_EXTRACTED DATA_:
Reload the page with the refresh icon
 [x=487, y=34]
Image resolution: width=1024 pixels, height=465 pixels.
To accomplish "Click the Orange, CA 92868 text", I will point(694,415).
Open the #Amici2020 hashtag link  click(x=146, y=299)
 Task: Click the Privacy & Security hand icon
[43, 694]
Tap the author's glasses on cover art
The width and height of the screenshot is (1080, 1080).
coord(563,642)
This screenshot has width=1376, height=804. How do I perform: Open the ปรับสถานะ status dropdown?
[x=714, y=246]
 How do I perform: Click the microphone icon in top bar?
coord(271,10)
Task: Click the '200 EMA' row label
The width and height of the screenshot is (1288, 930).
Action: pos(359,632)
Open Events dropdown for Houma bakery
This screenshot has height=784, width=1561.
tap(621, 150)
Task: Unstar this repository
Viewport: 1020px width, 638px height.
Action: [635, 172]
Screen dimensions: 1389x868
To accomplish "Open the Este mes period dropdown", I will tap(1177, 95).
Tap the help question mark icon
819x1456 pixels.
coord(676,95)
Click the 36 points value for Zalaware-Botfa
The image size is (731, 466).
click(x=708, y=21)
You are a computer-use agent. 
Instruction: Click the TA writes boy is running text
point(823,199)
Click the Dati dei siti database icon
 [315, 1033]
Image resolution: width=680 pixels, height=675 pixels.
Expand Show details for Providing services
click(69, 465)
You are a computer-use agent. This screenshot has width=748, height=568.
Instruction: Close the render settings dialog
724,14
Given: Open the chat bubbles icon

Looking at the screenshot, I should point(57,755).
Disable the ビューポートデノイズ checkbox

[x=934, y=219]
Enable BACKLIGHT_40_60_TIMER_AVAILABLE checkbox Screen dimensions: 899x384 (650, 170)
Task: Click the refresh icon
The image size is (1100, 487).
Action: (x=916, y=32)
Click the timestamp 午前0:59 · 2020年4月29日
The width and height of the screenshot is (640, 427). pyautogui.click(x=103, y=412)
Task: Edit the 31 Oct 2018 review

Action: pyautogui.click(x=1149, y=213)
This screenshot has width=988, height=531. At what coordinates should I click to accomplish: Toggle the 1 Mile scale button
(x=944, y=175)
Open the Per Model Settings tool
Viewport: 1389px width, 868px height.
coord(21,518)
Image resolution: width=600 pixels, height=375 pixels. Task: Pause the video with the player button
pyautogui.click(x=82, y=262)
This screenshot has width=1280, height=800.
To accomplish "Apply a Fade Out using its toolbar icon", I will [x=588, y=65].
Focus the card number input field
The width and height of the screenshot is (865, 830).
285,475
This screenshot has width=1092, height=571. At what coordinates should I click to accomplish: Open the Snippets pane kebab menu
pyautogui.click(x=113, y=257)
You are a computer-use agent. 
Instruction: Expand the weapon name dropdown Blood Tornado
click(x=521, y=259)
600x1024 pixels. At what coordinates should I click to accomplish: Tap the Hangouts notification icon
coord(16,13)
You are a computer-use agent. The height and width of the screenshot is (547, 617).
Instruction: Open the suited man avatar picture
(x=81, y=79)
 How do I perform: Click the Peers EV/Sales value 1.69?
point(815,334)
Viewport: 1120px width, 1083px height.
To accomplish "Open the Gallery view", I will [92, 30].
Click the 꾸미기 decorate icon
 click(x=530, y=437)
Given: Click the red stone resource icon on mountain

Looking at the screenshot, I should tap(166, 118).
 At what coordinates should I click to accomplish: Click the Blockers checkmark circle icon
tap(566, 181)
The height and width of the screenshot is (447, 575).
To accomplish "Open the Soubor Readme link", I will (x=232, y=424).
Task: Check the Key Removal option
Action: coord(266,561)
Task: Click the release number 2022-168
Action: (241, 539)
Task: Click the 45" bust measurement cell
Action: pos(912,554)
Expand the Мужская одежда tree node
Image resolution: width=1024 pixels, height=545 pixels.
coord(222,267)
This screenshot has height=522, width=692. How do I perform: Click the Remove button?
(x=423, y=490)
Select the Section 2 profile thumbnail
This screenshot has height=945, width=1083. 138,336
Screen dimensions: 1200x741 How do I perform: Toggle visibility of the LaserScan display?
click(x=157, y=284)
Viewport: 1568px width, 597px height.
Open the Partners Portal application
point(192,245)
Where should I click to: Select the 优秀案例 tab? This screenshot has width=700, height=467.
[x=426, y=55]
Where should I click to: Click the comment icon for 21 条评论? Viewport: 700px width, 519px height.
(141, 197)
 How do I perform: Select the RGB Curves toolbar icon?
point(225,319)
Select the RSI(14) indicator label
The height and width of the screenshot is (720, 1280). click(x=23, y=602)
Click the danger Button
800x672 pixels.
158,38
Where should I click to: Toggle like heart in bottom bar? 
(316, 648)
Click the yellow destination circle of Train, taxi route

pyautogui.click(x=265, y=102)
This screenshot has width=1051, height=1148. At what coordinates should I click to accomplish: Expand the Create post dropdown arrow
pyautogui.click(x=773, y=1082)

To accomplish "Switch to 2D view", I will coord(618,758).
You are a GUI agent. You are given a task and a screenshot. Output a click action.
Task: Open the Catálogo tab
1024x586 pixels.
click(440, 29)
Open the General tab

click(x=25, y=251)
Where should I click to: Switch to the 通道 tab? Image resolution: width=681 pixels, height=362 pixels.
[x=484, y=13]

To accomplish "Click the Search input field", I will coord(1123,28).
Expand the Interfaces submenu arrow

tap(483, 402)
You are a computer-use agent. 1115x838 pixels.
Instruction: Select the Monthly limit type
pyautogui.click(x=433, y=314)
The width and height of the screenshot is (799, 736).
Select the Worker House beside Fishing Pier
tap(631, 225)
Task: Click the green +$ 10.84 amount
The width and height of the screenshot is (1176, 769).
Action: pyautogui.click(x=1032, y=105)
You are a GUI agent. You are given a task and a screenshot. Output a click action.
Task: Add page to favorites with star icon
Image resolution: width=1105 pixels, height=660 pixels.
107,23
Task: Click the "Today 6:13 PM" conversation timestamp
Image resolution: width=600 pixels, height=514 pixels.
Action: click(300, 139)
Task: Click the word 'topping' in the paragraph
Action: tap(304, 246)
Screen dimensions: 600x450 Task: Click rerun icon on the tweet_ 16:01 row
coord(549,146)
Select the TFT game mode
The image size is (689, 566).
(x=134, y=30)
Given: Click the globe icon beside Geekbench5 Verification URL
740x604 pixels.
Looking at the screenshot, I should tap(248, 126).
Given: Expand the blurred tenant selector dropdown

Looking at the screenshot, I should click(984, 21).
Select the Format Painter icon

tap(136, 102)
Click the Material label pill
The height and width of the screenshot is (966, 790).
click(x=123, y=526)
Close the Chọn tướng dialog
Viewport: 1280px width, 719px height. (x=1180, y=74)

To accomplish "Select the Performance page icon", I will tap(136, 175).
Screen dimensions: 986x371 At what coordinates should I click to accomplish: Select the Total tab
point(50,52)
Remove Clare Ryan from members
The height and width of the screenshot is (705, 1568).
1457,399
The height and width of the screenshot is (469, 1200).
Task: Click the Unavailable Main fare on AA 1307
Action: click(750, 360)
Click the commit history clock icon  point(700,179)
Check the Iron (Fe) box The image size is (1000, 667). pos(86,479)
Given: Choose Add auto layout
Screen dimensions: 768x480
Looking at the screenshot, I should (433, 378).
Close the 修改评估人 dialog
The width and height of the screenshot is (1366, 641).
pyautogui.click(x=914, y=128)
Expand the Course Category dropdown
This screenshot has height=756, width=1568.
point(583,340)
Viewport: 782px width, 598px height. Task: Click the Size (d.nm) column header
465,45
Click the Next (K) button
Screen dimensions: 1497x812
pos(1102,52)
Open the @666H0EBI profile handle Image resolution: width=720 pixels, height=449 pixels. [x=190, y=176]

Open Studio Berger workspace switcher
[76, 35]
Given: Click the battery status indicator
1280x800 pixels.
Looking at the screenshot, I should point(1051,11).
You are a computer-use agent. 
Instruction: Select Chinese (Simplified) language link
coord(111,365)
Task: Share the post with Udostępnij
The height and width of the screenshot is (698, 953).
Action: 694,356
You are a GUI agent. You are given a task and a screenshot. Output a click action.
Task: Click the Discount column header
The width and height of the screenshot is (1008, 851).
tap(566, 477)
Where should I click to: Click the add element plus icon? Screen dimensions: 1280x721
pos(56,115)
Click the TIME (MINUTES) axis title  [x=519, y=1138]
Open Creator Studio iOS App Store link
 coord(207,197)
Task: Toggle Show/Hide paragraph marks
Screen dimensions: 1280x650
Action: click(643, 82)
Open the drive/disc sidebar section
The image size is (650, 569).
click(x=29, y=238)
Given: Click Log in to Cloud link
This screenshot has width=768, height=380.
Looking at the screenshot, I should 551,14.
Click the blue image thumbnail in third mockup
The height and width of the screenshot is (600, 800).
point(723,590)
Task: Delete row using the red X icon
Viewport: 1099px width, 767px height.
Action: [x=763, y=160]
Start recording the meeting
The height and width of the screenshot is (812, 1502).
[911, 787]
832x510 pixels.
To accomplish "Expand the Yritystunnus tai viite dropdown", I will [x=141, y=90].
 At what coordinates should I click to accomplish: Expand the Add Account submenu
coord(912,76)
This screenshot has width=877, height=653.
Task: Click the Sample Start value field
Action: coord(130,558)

_PROBLEM DETAILS_: Your reply is to repeat, unchanged, the lines above running from the one with "Open the @666H0EBI" up to and including the one with "Click the TIME (MINUTES)".

_SOLUTION_:
Open the @666H0EBI profile handle Image resolution: width=720 pixels, height=449 pixels. [x=190, y=176]

Open Studio Berger workspace switcher
[76, 35]
Given: Click the battery status indicator
1280x800 pixels.
Looking at the screenshot, I should point(1051,11).
You are a computer-use agent. 
Instruction: Select Chinese (Simplified) language link
coord(111,365)
Task: Share the post with Udostępnij
The height and width of the screenshot is (698, 953).
Action: 694,356
You are a GUI agent. You are given a task and a screenshot. Output a click action.
Task: Click the Discount column header
The width and height of the screenshot is (1008, 851).
tap(566, 477)
Where should I click to: Click the add element plus icon? Screen dimensions: 1280x721
pos(56,115)
Click the TIME (MINUTES) axis title  [x=519, y=1138]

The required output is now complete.